### SOURCE RECORDS
— BEGIN —
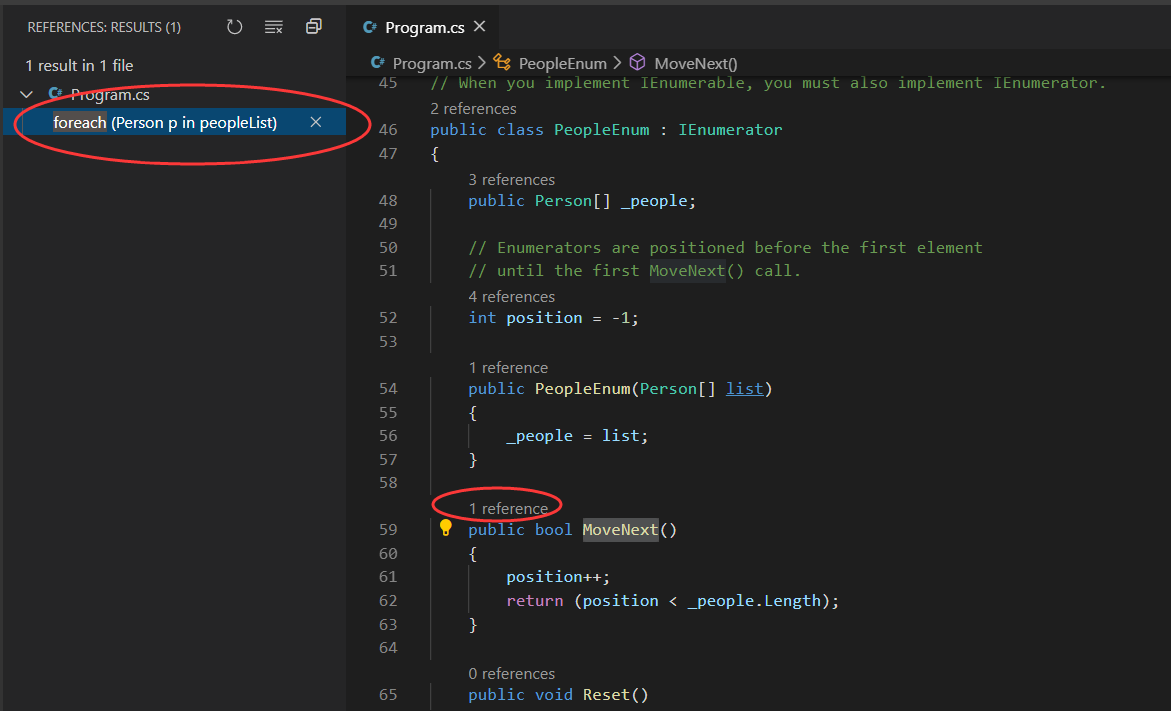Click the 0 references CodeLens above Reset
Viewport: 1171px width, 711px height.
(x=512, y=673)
— END —
— BEGIN —
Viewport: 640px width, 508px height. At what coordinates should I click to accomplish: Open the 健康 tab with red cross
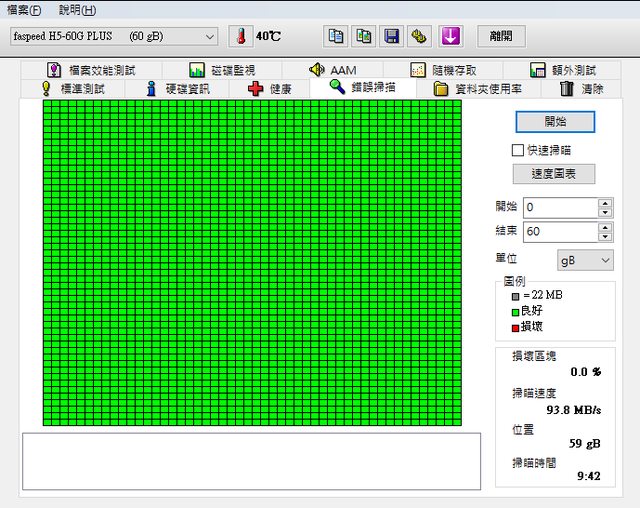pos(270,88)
— END —
### THE REQUEST
Repeat the lines from the one containing "Viewport: 640px width, 508px" through the one containing "pos(270,88)", inclusive, and leave the pictures out of your answer.

### REPLY
Viewport: 640px width, 508px height. At what coordinates should I click to accomplish: Open the 健康 tab with red cross
pos(270,88)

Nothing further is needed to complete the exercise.